Return each line of the records below that contains the word "Privacy".

┌─ DATA

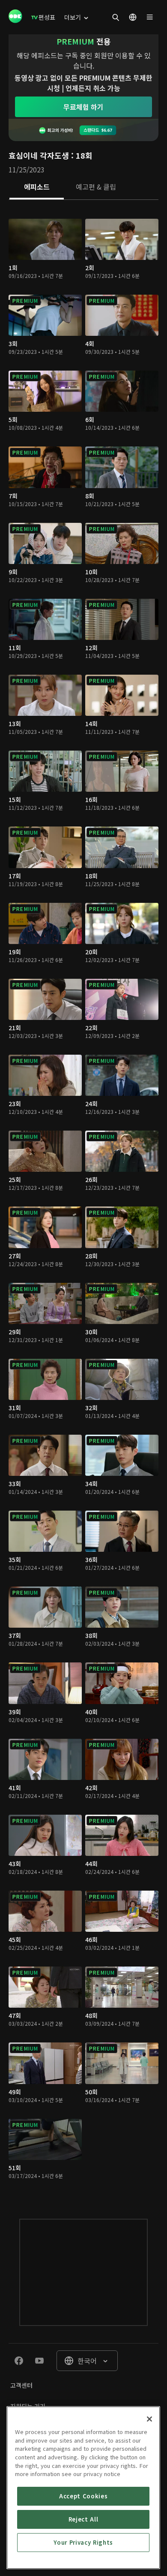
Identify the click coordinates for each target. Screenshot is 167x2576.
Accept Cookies (83, 2496)
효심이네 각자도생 (39, 155)
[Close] (149, 2419)
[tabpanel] (83, 1201)
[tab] (36, 187)
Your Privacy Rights (83, 2542)
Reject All (83, 2519)
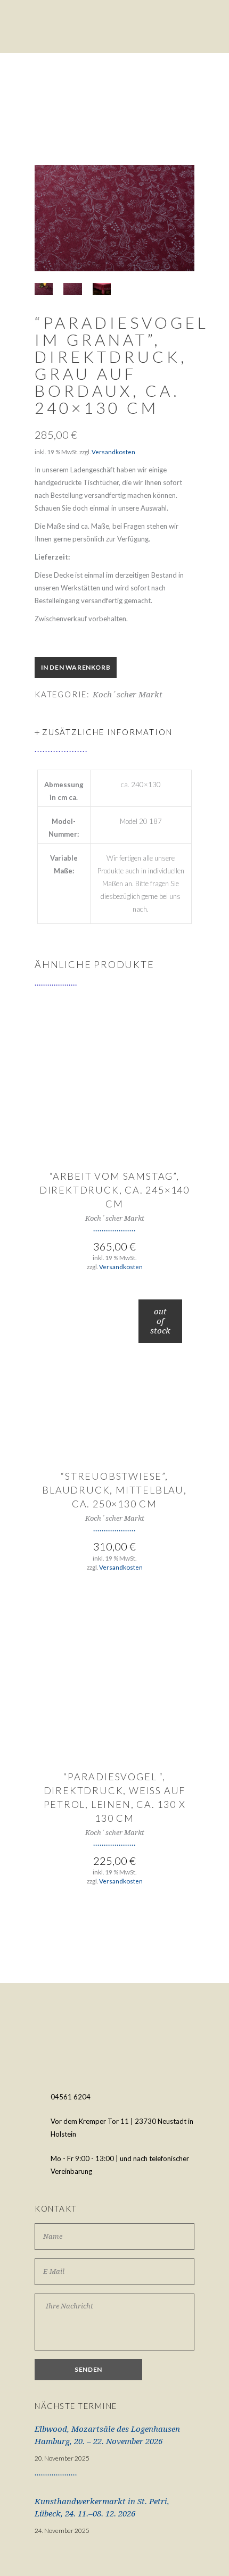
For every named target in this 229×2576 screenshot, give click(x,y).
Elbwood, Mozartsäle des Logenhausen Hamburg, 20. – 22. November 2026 (107, 2435)
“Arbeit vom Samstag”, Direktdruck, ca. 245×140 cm (114, 1190)
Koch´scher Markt (127, 694)
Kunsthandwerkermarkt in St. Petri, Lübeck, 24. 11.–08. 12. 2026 (102, 2508)
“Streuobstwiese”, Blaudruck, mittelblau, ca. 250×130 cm (114, 1490)
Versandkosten (113, 451)
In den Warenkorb (76, 667)
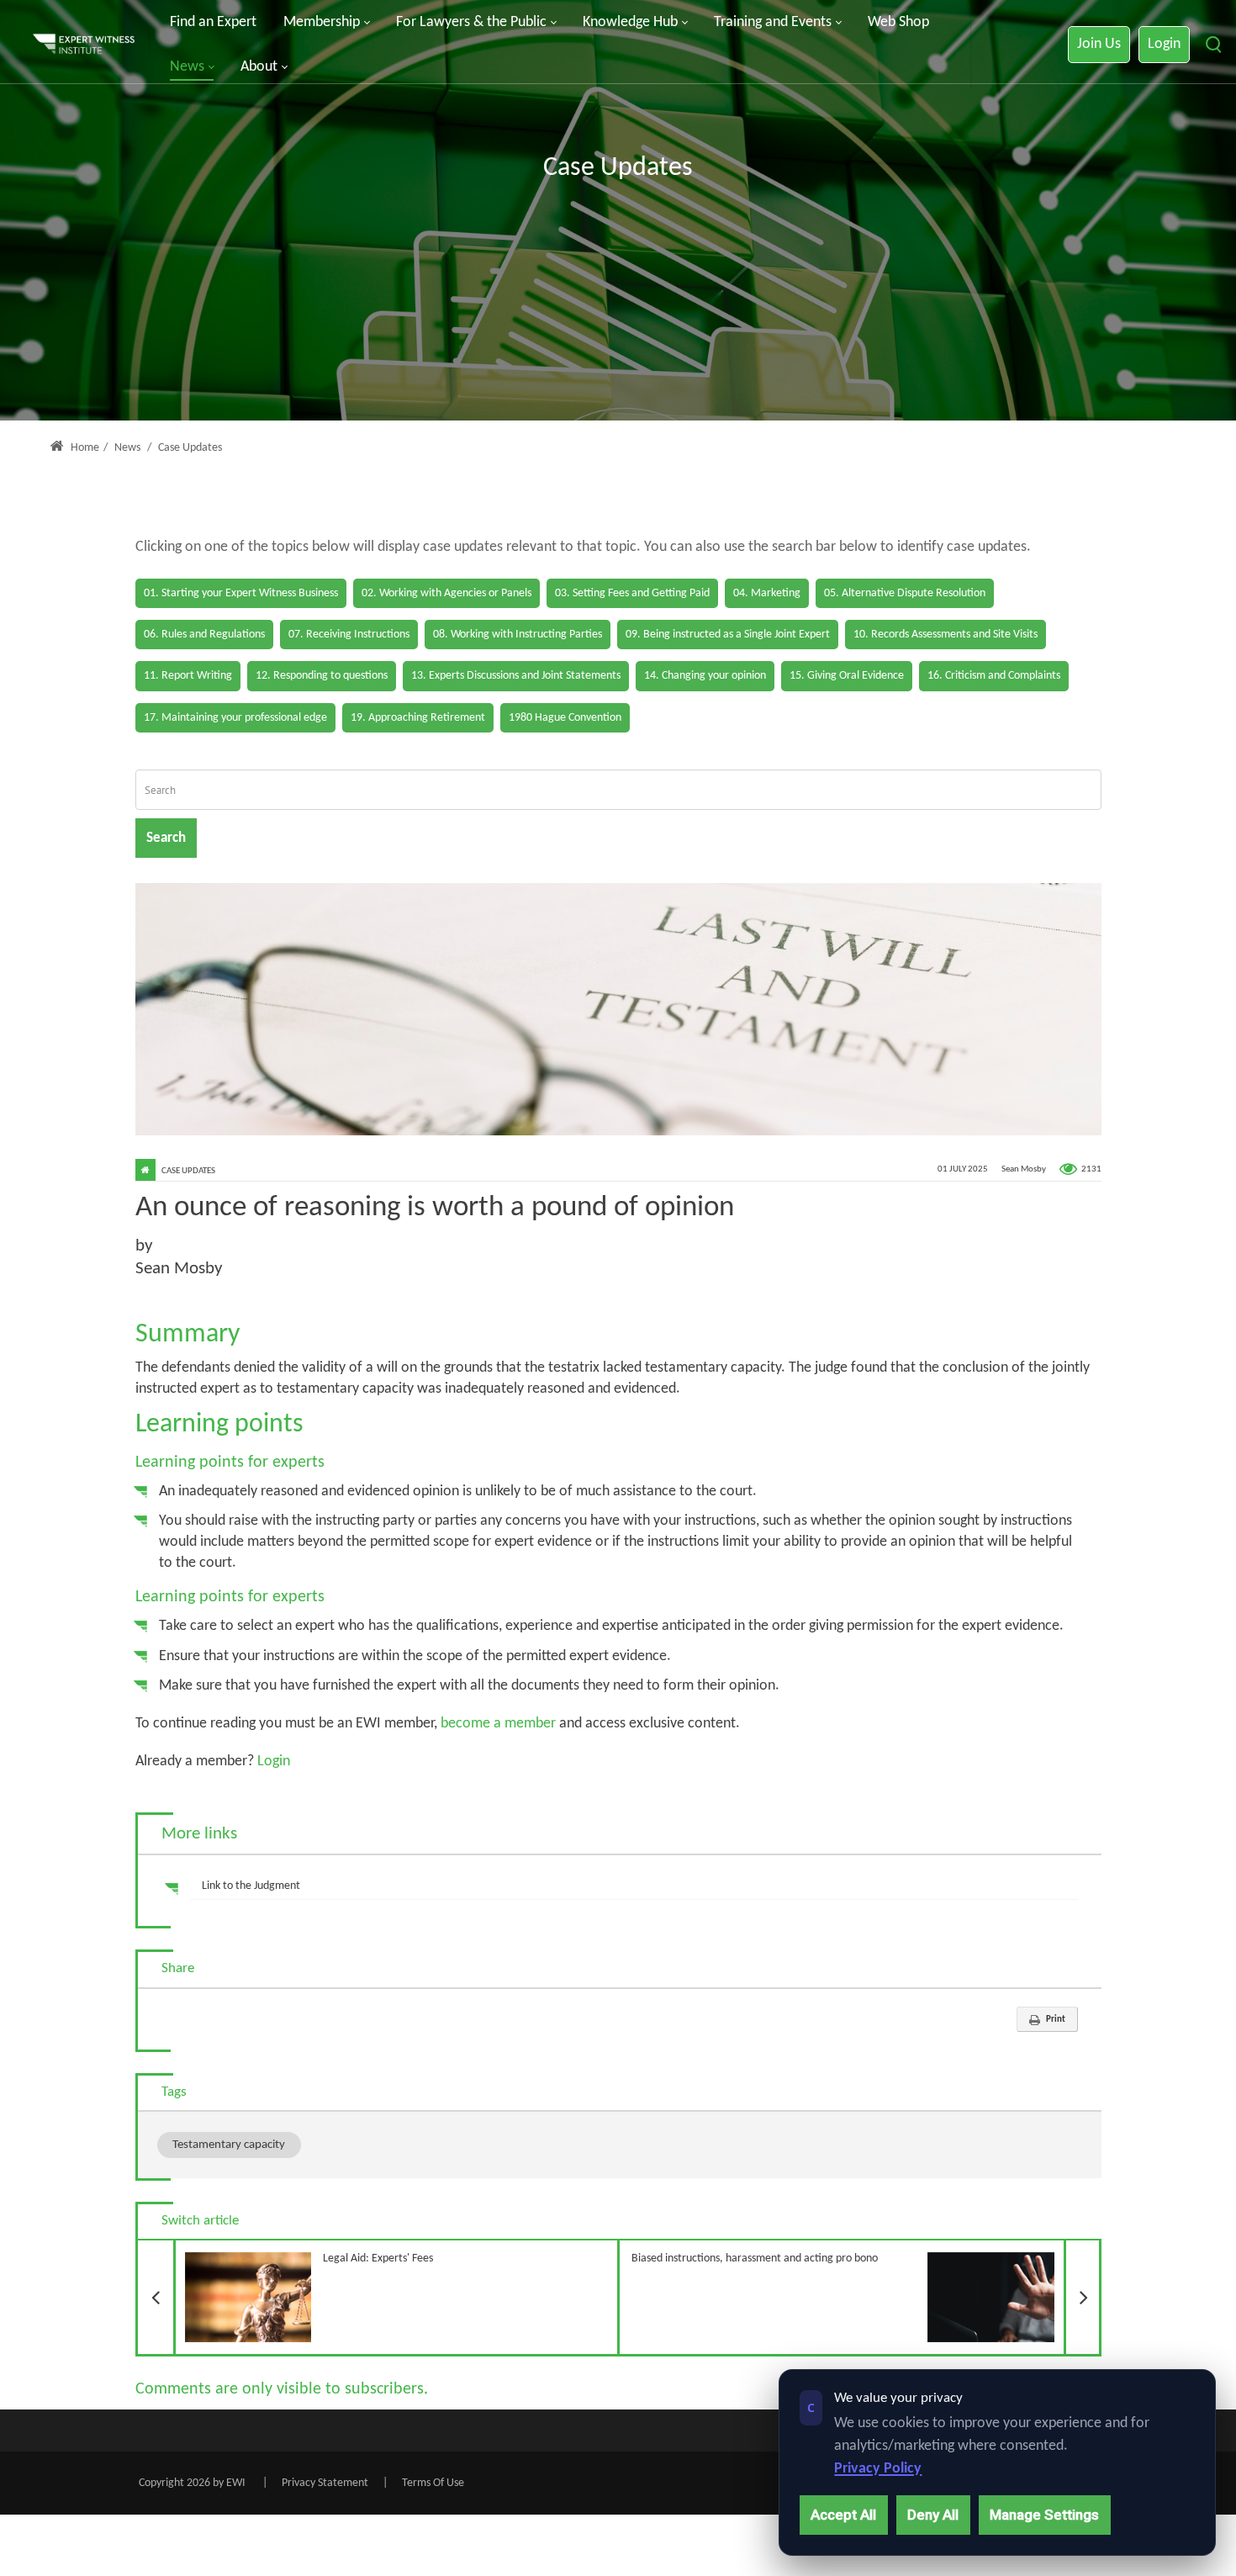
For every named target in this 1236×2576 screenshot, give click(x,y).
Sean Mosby (1023, 1169)
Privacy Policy (878, 2469)
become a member (498, 1724)
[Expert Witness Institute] (83, 45)
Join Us (1099, 44)
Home (83, 448)
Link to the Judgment (251, 1886)
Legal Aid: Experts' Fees (303, 2252)
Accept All (843, 2514)
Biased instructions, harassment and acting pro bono (866, 2252)
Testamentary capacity (228, 2144)
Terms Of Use (433, 2483)
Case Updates (188, 1171)
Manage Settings (1044, 2514)
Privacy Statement (325, 2483)
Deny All (933, 2514)
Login (1164, 44)
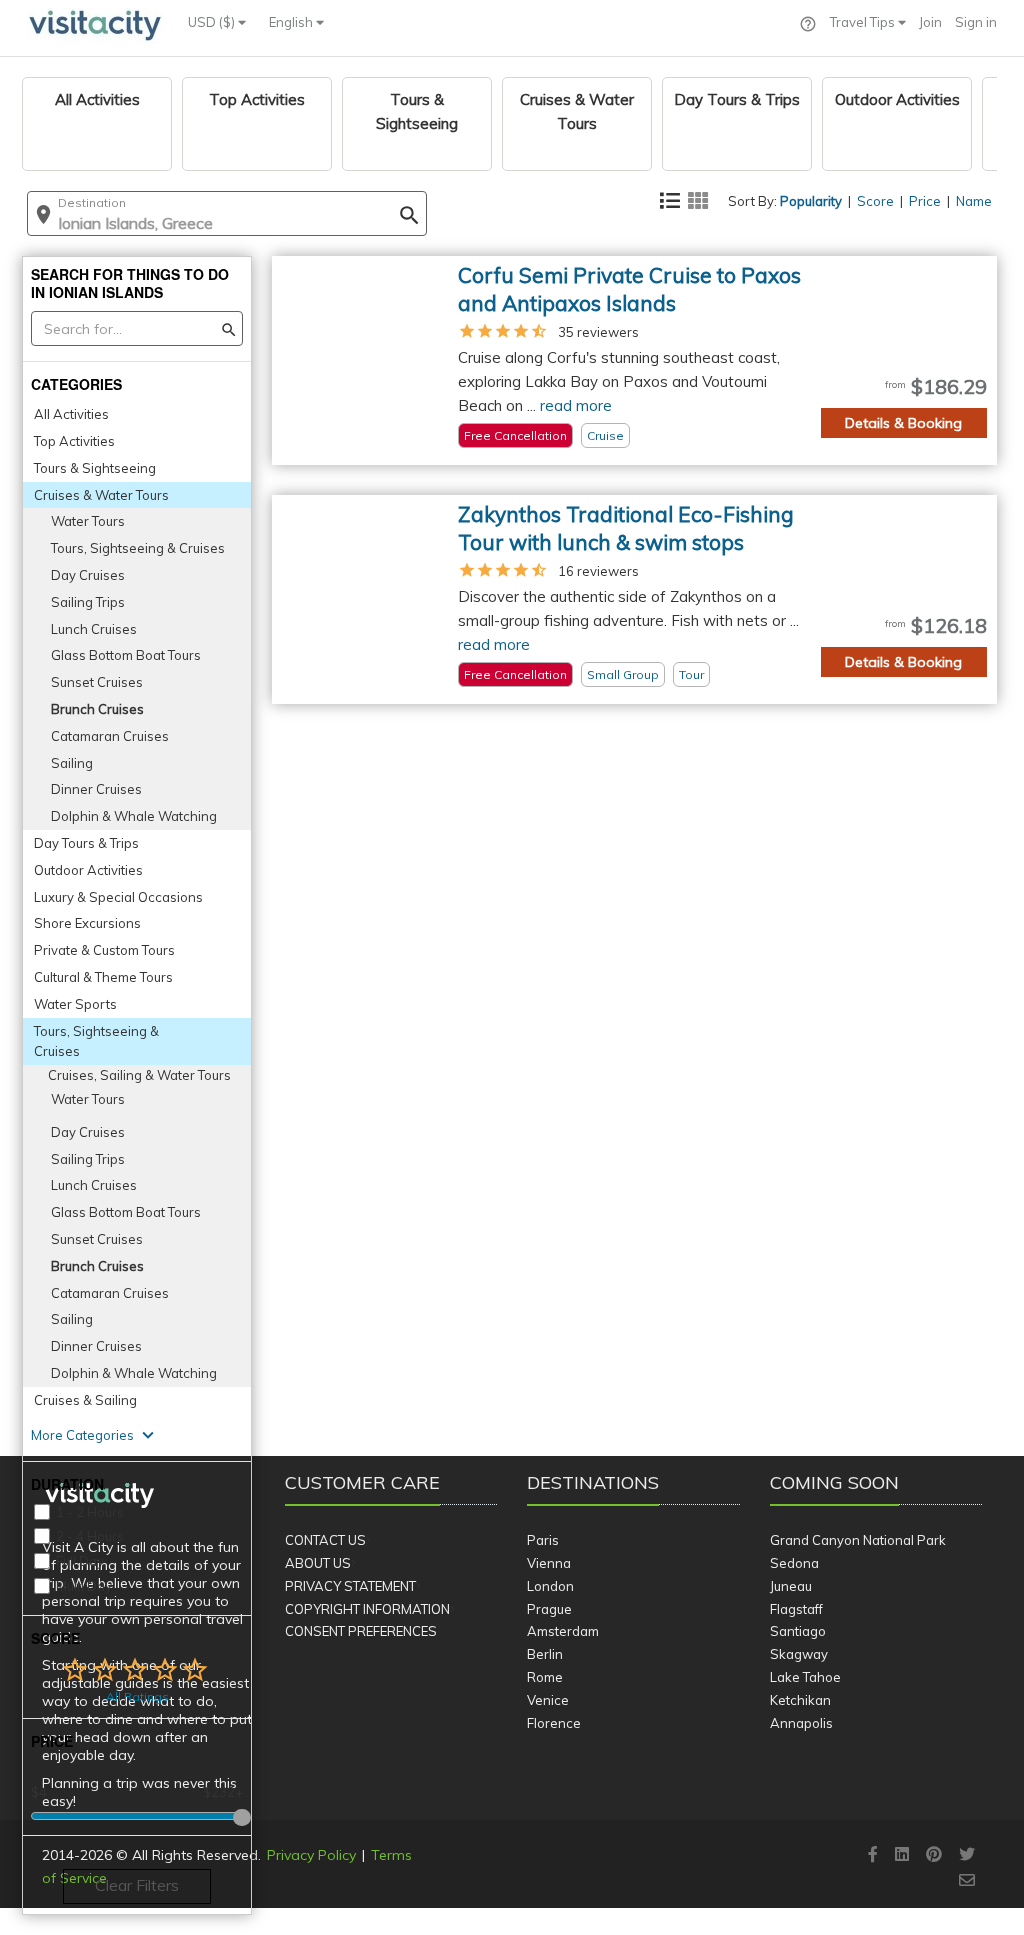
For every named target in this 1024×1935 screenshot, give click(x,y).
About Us (318, 1563)
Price (925, 201)
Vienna (549, 1563)
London (550, 1586)
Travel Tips (864, 22)
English (292, 22)
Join (930, 22)
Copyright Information (367, 1609)
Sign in (976, 22)
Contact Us (325, 1540)
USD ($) (213, 22)
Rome (545, 1677)
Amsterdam (563, 1631)
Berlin (545, 1654)
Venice (548, 1700)
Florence (554, 1723)
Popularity (811, 201)
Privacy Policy (311, 1855)
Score (875, 201)
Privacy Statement (350, 1586)
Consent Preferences (361, 1631)
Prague (549, 1609)
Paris (543, 1540)
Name (974, 201)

└─

▶ _WRITTEN RESPONSE_:
Your Privacy Rights (83, 2542)
Privacy Policy (878, 2469)
Privacy Statement (325, 2483)
Privacy Policy (311, 1855)
Privacy Statement (350, 1586)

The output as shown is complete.